Böylelikle borsa şirketlerinin 6 aylık toplam kârı geçen yıla göre yüzde 220,5 artış göstererek 316,5 milyar TL oldu. Kimi uzmanlar şirketlerin enflasyon muhasebesi uygulamaması nedeniyle bu verilerin reel kârlılığı göstermediğini belirtse de sanayi ve enerji gibi sektörlerde kâr artışlarının maliyet artışlarının üstünde kaldığı görüldü.
Örneğin petrol ve döviz kurlarındaki artışlar nedeniyle bu yıl akaryakıt fiyatları sert yükselirken, Türkiye Petrol Rafinerileri A.Ş'nin (Tüpraş) kârlarının katlanması dikkat çekti.
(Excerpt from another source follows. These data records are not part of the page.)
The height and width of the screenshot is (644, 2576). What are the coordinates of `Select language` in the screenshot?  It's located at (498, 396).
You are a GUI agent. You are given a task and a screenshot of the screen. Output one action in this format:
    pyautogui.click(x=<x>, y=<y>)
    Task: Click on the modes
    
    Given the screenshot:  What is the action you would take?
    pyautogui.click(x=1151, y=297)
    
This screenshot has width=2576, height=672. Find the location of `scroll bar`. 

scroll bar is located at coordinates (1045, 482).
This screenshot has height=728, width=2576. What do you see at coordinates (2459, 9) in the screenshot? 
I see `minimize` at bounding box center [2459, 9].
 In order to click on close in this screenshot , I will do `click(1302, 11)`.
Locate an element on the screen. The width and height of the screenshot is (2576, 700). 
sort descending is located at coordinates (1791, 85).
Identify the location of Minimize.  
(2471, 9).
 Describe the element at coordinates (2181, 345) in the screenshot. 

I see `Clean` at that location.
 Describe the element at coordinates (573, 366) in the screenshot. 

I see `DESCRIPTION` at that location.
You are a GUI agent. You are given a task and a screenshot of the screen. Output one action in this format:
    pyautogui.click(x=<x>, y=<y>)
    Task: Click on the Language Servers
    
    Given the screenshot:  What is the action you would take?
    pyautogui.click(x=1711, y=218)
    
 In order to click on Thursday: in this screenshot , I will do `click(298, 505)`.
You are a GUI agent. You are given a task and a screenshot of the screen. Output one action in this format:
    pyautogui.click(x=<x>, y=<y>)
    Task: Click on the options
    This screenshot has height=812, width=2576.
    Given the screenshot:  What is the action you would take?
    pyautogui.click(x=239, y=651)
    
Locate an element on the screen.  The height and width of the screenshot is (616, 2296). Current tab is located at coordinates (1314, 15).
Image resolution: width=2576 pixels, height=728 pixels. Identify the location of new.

Geçen yılın ikinci çeyreğinde 1,7 milyar TL olan Tüpraş'ın net dönem kârı yüzde 524'lük artışla 10,6 milyar TL'ye yükseldi.
SANAYİ DEVLERİ GEÇEN YIL KRINI KATLAMIŞTI
İstanbul Sanayi Odası (İSO) tarafından açıklanan ‘Türkiye’nin 500 Büyük Sanayi Kuruluşu (İSO 500)' araştırmasının 2021 yılı sonuçlarında da kârdaki artışlar da dikkat çekti.
İSO 500'ün toplam faaliyet kârı 2021'de önceki yıla göre yüzde 139 artarak 342 milyar TL'ye ulaştı. Satış rakamına göre faaliyet kârlılığı oranı da 4 puan artışla yüzde 14,8'e yükseldi. İSO 500'ün faiz, amortisman ve vergi öncesi kârı (FAVÖK) da bu dönemde yüzde 120 artışla 405 milyar TL'ye ulaştı. FAVÖK kârlılığı da 3,6 puan artışla yüzde 17,5’e çıktı.
İSO 500'ün dönem kârı yüzde 137,2 oranında artarken, toplam ücret ödemelerindeki artış sadece yüzde 33,4 oldu. İşçi başı ortalama ücret artışı ise yüzde 26,3'te kaldı. 2021 sonunda resmi tüketici enflasyonu yüzde 36,08 olmuştu.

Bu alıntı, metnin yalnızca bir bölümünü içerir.